◆ EXERCISE DESCRIPTION
This exercise calls for a copy of every line in the listing below that carries the word "computer".

◆ TASK MATERIAL
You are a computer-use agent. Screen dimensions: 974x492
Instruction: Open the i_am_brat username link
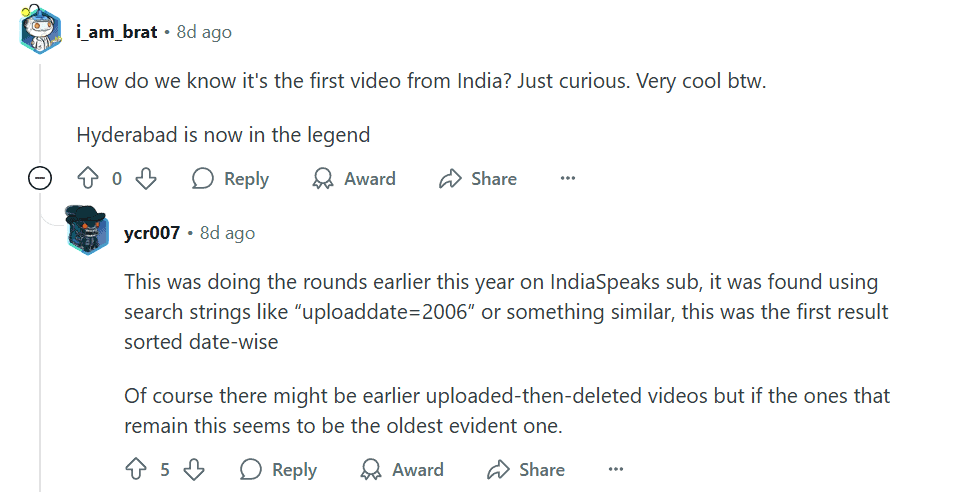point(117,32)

---

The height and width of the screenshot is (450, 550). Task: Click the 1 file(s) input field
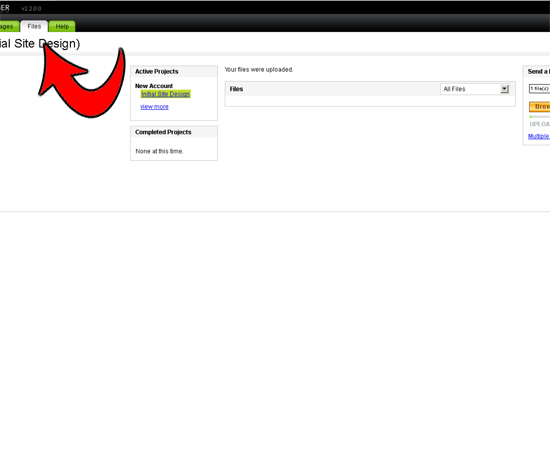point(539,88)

...

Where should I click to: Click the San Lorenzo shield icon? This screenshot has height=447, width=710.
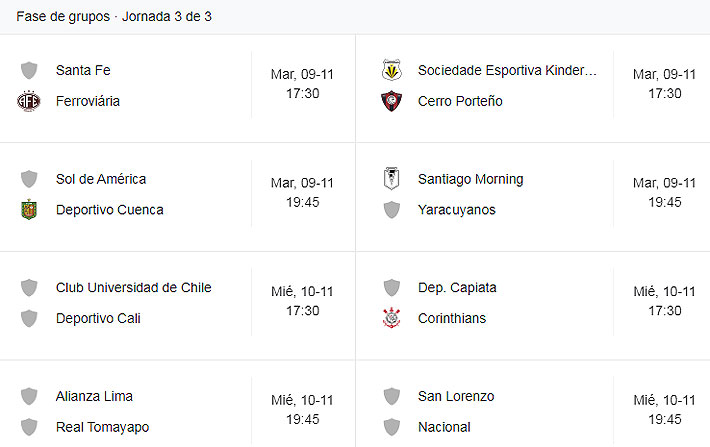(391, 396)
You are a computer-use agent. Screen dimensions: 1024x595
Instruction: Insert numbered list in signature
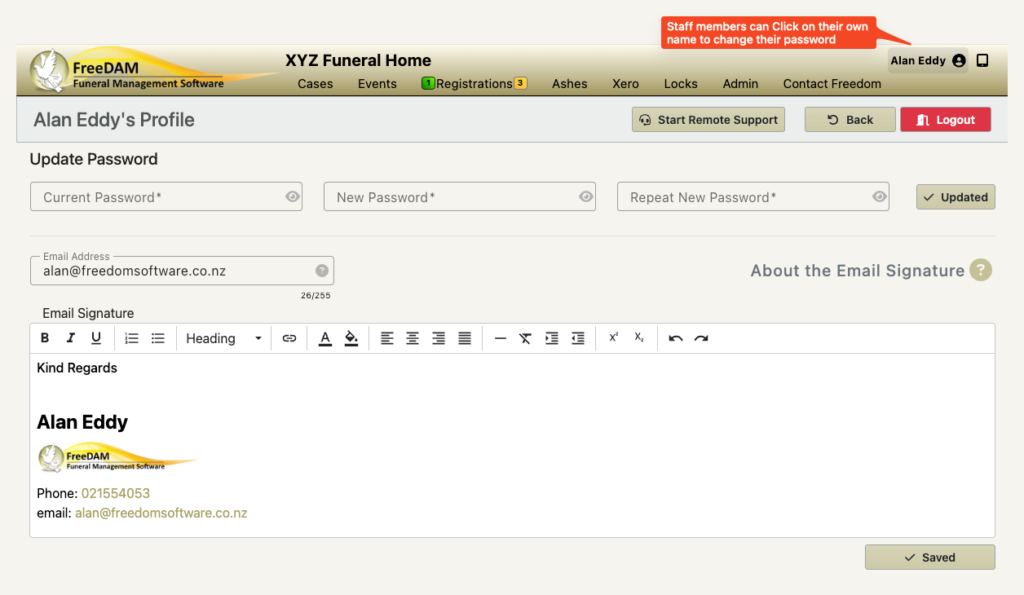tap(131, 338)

◆ WRITTEN SOLUTION
You are a computer-use agent. Screen dimensions: 974x492
You are a computer-use agent. Screen dimensions: 1024x595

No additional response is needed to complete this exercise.